Practicing inclusivity with new media : young people, digital technology and democratic cultural participation.
This thesis describes and explores the development of forms of cultural participation, using
photography and digital imaging, with young people in informal contexts. The process has been one
of action research, within which groups of young people have developed distinct forms of cultural
participation with the researcher over a sustained period. Workshops have been conducted over a
three year period with young people in the indoor markets at Birmingham's Bull Ring and with a group
of young people based at a lesbian, gay and bisexual youth group. The later group directed the
construction of, and made images for, a web site entitled Young, Queer and Safe? This work, along
with pilot studies, has informed the development of the research and the focus of this thesis. As such
this thesis seeks to represent the experiences of young people who have been overlooked in
previous research in the field.
Previous research in this field has focussed on the experiences of young people with privileged
access to digital technology at home or through formal education. Such research has informed the
prevalent vision of young people as engaged with, and by, new media and posits the idea that all
young people are competent users of digital technology. This ignores the experiences of many
young people. This thesis is not a critique of the ideology which clusters around young people, digital
technology and education, but an attempt to undercut it through research with young people who
have not necessarily had such access as would enable them to identify skills in digital technology
This research has shown that:
1 Young people's priorities in cultural participation should not be assumed.
2 Young people's different agendas are significant, and can be made explicit in spaces where
traditional social, age, and cultural hierarchies are less pervasive.
3 The representation of different agendas through cultural production is significant to wider
cultural understandings of young people's diverse contemporary experiences.

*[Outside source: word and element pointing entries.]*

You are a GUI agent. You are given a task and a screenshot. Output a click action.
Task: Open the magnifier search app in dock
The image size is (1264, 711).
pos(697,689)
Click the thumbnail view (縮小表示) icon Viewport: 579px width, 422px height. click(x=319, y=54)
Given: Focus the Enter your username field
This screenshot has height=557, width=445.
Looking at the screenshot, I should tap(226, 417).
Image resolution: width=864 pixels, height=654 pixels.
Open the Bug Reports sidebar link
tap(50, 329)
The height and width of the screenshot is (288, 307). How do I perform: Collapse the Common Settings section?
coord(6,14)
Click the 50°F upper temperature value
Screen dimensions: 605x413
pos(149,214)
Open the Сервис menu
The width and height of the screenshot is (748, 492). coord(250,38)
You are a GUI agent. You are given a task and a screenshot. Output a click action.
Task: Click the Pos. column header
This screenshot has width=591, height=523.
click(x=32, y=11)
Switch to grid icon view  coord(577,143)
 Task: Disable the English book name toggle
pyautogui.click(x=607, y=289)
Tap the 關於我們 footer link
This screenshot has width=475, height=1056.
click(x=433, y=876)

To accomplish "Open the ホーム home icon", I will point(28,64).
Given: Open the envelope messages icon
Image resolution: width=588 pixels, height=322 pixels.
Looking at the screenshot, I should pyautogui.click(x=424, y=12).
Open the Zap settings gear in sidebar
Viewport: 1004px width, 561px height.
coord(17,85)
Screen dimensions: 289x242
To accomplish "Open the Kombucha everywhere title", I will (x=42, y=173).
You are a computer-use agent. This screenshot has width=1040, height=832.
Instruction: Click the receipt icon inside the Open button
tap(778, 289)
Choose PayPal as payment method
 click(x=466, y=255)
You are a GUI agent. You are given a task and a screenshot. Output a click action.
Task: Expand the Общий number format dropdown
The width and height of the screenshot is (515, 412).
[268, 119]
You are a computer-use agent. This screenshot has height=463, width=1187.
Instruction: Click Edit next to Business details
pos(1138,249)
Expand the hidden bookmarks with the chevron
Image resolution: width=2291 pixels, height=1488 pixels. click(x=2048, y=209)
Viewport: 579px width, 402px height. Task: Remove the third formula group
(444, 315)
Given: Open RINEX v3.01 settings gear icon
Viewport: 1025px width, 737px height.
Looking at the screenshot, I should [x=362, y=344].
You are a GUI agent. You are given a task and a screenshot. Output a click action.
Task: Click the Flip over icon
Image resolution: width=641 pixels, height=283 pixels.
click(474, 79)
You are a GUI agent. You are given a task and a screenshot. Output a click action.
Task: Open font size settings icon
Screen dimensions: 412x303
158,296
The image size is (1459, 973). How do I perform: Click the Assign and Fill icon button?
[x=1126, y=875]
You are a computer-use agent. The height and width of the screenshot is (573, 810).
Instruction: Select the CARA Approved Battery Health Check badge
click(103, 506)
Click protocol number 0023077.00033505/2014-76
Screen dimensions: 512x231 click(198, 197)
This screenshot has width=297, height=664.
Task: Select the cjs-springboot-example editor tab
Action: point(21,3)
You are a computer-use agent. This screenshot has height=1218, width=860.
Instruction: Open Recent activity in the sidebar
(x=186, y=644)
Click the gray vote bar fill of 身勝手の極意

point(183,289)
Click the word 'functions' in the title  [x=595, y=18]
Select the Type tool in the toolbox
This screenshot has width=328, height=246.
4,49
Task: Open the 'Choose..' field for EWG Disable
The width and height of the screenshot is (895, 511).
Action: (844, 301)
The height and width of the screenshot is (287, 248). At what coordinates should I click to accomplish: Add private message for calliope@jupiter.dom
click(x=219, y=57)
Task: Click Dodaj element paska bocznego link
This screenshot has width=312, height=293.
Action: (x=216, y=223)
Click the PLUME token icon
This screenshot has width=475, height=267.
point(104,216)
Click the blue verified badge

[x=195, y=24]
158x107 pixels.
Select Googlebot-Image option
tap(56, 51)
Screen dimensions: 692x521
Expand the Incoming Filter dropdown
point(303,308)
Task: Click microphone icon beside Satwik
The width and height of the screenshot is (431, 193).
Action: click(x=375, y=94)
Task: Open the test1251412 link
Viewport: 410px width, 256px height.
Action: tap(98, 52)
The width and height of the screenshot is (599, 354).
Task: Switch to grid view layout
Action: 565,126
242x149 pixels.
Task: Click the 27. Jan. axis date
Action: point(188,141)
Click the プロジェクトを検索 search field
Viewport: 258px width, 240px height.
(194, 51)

4 Different ways of making, as well as differences in focus for production, are significant to the
pursuit of democratic cultural practice.
5 When outcomes are diverse and transient, as has been the case within this research,
traditional forms of classification collapse, problematising the way we consider those
The research has developed an inclusive pedagogic practice which is significant to formal education,
community arts practice, and, contemporary research methodologies.